Extracted records:
>> begin

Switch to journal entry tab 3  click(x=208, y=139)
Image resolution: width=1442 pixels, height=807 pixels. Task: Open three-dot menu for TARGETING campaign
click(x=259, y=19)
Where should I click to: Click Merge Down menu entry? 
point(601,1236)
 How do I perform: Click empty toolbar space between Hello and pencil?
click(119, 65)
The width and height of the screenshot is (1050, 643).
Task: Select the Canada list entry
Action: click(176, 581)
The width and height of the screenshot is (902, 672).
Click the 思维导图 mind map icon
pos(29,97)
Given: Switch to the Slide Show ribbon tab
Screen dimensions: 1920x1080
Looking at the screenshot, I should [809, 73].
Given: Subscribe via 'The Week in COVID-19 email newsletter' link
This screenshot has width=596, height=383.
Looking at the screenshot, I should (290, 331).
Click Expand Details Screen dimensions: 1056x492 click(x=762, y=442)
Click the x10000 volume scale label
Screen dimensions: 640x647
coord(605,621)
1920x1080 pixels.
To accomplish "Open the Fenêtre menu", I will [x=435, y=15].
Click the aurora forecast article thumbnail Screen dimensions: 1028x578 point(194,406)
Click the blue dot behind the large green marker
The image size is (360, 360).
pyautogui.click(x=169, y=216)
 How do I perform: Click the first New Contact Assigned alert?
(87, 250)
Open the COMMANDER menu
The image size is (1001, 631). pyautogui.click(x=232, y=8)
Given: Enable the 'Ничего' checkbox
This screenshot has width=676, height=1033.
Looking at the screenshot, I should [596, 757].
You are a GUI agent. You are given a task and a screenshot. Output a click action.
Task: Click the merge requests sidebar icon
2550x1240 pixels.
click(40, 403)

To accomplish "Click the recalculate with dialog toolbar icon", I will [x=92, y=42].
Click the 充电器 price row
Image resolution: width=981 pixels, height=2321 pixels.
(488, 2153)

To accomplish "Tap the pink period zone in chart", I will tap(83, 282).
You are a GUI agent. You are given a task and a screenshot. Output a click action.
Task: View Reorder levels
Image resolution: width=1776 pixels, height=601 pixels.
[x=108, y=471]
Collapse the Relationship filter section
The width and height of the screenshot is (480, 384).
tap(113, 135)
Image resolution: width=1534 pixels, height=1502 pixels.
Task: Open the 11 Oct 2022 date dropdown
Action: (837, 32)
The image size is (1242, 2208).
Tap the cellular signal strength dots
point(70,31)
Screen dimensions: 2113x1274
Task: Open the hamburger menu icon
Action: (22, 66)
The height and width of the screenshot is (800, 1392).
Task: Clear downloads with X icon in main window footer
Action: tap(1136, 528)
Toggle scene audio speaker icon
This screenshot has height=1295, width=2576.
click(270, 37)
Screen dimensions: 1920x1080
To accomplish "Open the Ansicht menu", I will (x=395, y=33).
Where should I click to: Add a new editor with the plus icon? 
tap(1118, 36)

>> end

**Task directions:**
Transcribe the items between the lines holding "How do I perform: Click empty" and "pyautogui.click(x=169, y=216)", inclusive, reproducing each line precisely.

**The reply:**
 How do I perform: Click empty toolbar space between Hello and pencil?
click(119, 65)
The width and height of the screenshot is (1050, 643).
Task: Select the Canada list entry
Action: click(176, 581)
The width and height of the screenshot is (902, 672).
Click the 思维导图 mind map icon
pos(29,97)
Given: Switch to the Slide Show ribbon tab
Screen dimensions: 1920x1080
Looking at the screenshot, I should [809, 73].
Given: Subscribe via 'The Week in COVID-19 email newsletter' link
This screenshot has width=596, height=383.
Looking at the screenshot, I should (290, 331).
Click Expand Details Screen dimensions: 1056x492 click(x=762, y=442)
Click the x10000 volume scale label
Screen dimensions: 640x647
coord(605,621)
1920x1080 pixels.
To accomplish "Open the Fenêtre menu", I will [x=435, y=15].
Click the aurora forecast article thumbnail Screen dimensions: 1028x578 point(194,406)
Click the blue dot behind the large green marker
The image size is (360, 360).
pyautogui.click(x=169, y=216)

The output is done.